I agree with KetoCobra. When I started I vowed to keep it really simple, whole low-carb foods. You’re taking chances with the keto breads or keto “imitation” type foods. Instead I wrap things in lettuce, when I want to wrap or even easier, put the whole bunch in a bowl and eat with a fork.

Keep in mind those just starting will eventually become less and less hungry as you become fat adapted and might not want those things. I’m over four months in and I only crave meat and veg, but I use dairy and condiments to add variety.

Also, I only lost 9 lbs on the scale (last time I weighed) but I am dropping clothing sizes and am experiencing other great non-scale victories like having my brain back and feeling more confident. You’ll get there, don’t give up!


(Sharon Dickman) #12

I bake our almond bread. Almond flower eggs apple cider vinegar. We do also eat bacon and some sausages. I guess I don’t want to get too much animal fat.


(squirrel-kissing paper tamer) #13

Put the brakes on the almond flour and get down with animal fat.


(Sharon Dickman) #14

I’ll try it.


(squirrel-kissing paper tamer) #15

I save my pork drippings and use it to fry veggies in. I strain it and keep it in the fridge. You can add salt to it for more flavor. I figure I’m going to be using butter anyway so what’s the difference, both from an animal.


(Evi Machova) #16

at least you are baking it yourself-well done!! i tried but failed in baking! although managed cookies with a potyion control ;0) and then it is about having a slice but you know that I am sure!


(Carl Keller) #17

Is a fear of fat or does fat just not appeal to your tastes? If it’s the former, I can assure you that science does not agree with those who say animal fat is bad for us. It’s a horrible lie that’s been repeated for the last 40 years and it’s a big part of why obesity is epidemic now.


(You've tried everything else; why not try bacon?) #18

A well-formulated ketogenic diet promotes eating whole foods. Avoid processed foods as much as possible, because they are generally loaded with carbohydrate and polyunsaturated fats, most of which are not healthy (and even the essential fats, the ω-3’s and the ω-6’s, aren’t needed in great quantity). Cook with animal fats—butter, lard, tallow, bacon grease—the way your great-grandmother did. Use fruit oils—avocado, coconut, olive—in your salad dressing and mayonnaise. Stay away from the commercial “vegetable” oils (they are really all heavily processed seed oils).

If you stick to meat, eggs, poultry, dairy (if you can tolerate it), and leafy greans and such cruciferous vegetables as broccoli and cauliflower, you almost can’t help getting healthier.


#19

I too had a similar experience in the first few MONTHS. I almost gave up, but pushed through and experienced the infamous ‘whoosh’ effect and went down a size. Now I’m doing more maintenance, but looking to drop a few more pounds again.

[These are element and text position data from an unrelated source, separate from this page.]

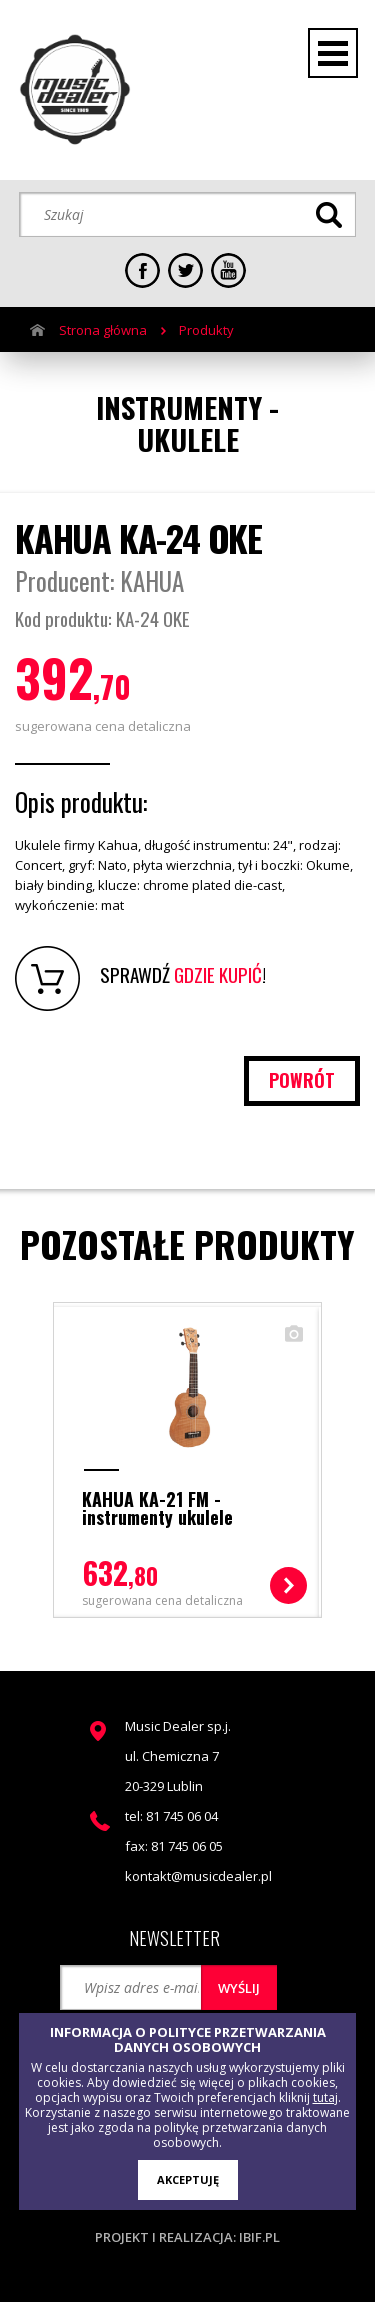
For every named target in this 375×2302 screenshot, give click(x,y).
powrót (302, 1080)
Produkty (206, 330)
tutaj (325, 2097)
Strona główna (103, 330)
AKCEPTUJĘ (188, 2179)
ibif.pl (259, 2237)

Like others said, keep it simple, experiment with what works for you. There’s a huge learning curve that you have to be patient with yourself


(Cindy) #20

Keep in mind, too, that after the initial phase of ridding yourself of carb cravings and excess stored glycogen, as in, you’re fat-adapted and starting to use fat for energy vs carbs, your body will use either fat on your plate or fat on your body for fuel. Don’t be afraid of fat, (use it to help you feel satiated and enjoy your food), but don’t intentionally over eat, either. Follow your hunger signals.